After a few moments, the exported brain will appear in the menu on the right, in the Exported Brains section. The brain is now ready to be deployed.
Deploying a Brain
We recommend deploying the brain in phases. Each phase is described in the following sections.
Simulation Model Controller
It is always a good idea to evaluate the performance of the brain by allowing it to drive the simulation model. You can learn a lot about the brain by watching it in action. You can also use tools like the Experimenter to run many, many replications, so you can get a sense of the behavior of the brain over many decisions. To allow the brain to control your model, follow these steps:
- Be sure that Docker Desktop is running.
- Right-click the Docker Desktop icon in the system tray, and choose Switch to Linux containers. If you see an option to Switch to Windows containers, do not choose that option; just proceed to the next step.
- Go to your Bonsai workspace.
- In the Exported Brains sections, click the ... button for the brain you want to export.
- Choose View deployment instructions.
- A window will appear with commands for pulling and running a docker container. Run the commands in that window. This will download a container, and run it. The container is a web service: you send a request with the observation space, and it will return the action it has learned to take as a response.

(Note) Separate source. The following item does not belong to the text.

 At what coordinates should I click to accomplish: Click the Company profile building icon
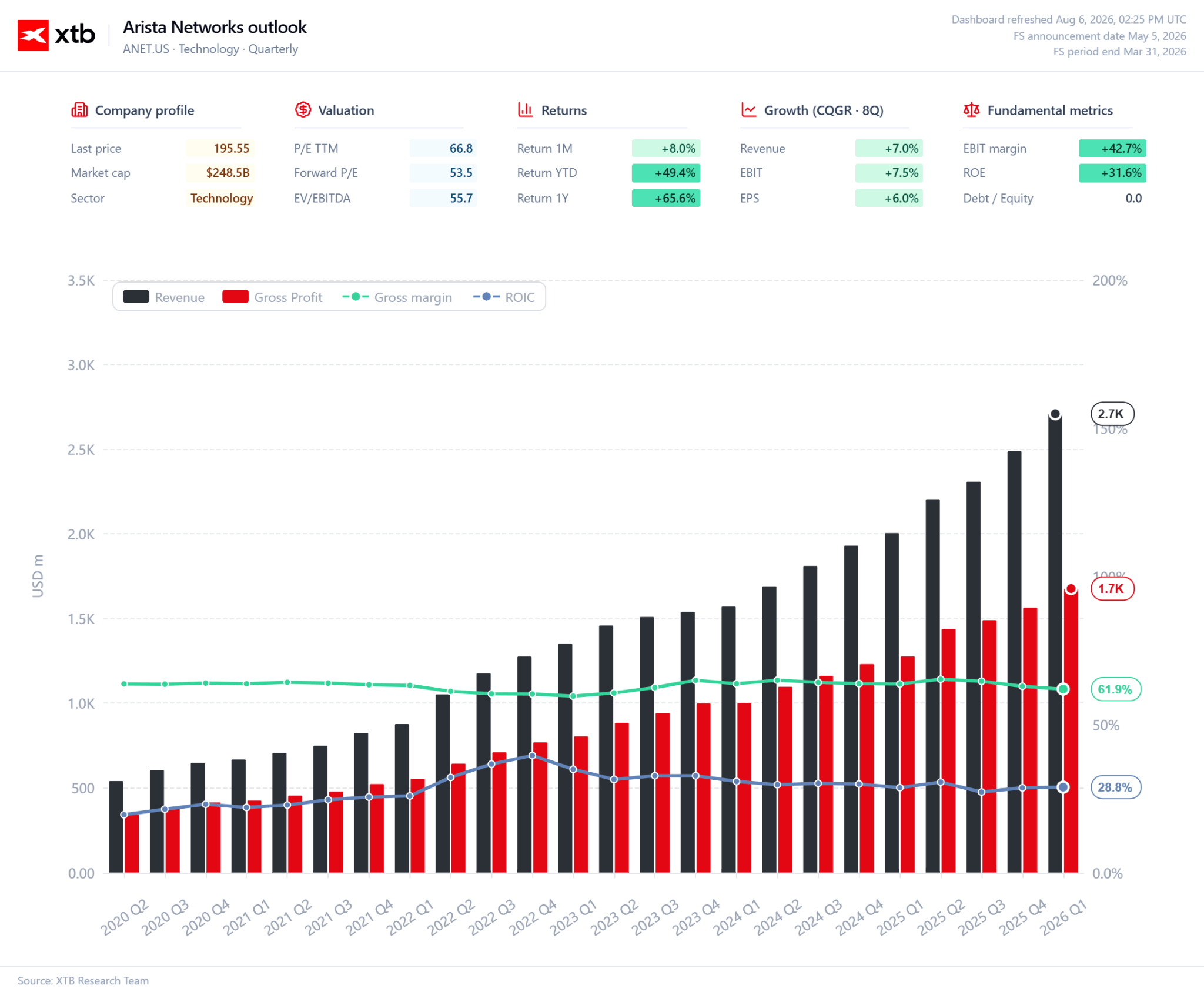click(x=79, y=110)

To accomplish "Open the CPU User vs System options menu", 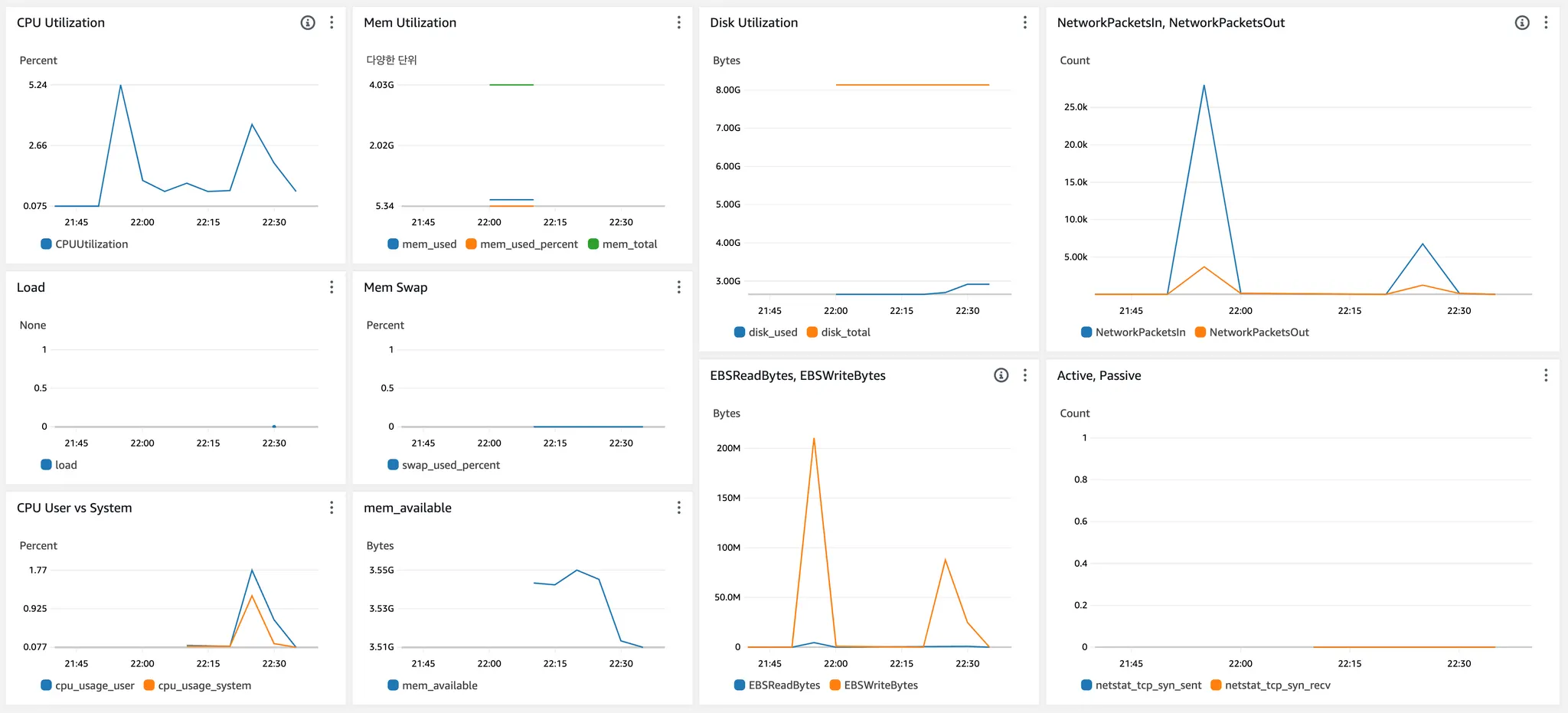I will (332, 508).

- Open the simulation model.
- Open the properties for the Reinforcement Learning tool.
- From the pickoptions on the On Request Action field, choose Query a Server for an Action.
- In the popup, verify the following:
- The Host field is set to 127.0.0.1
- The Port field matches the port number in the
docker runcommand, usually 5000
- Click the Apply button on the Reinforcement Learning tool.
- Reset and run your model.
As the model runs, it will send the observations to the brain running in the docker container. The brain will send its actions back to FlexSim. You can then verify that the brain is performing well, and that it isn't doing anything unexpected. In many cases, watching the model run will reveal a shortcoming in the brain. You'll be able to address that issue and train a better brain, before trying it in the real system.
If your brain behaves well in a simulated environment, you can proceed to deploy the brain in the real system in an advisory role. The exact details of how this is done will be completely unique for each system. the basic steps are as follows:
- Run the brain's container as a server.
- Read from the system's sensors or databases, and construct the same observations used to train the model.
- Send the observations to the brain's server.
- Provide a way to view the response action.
The goal of this step is to let experienced employees observe what the trained brain would choose to do, and validate that the brain is taking reasonable actions. If the trained brain is recommending unreasonable actions, it may need to be adjusted and retrained.
Some systems will stop deployment here. Because the brain knows how to make good data-driven decisions, employees can use it as a resource, making their jobs easier.
In some systems, it may not be possible or necessary for an employee to apply the brain's instructions. In these cases, the brain can be used to make decisions without human supervision. The system and brain form a fully closed loop. As the system runs, it automatically sends observation data to the brain, and automatically applies the brain's decisions.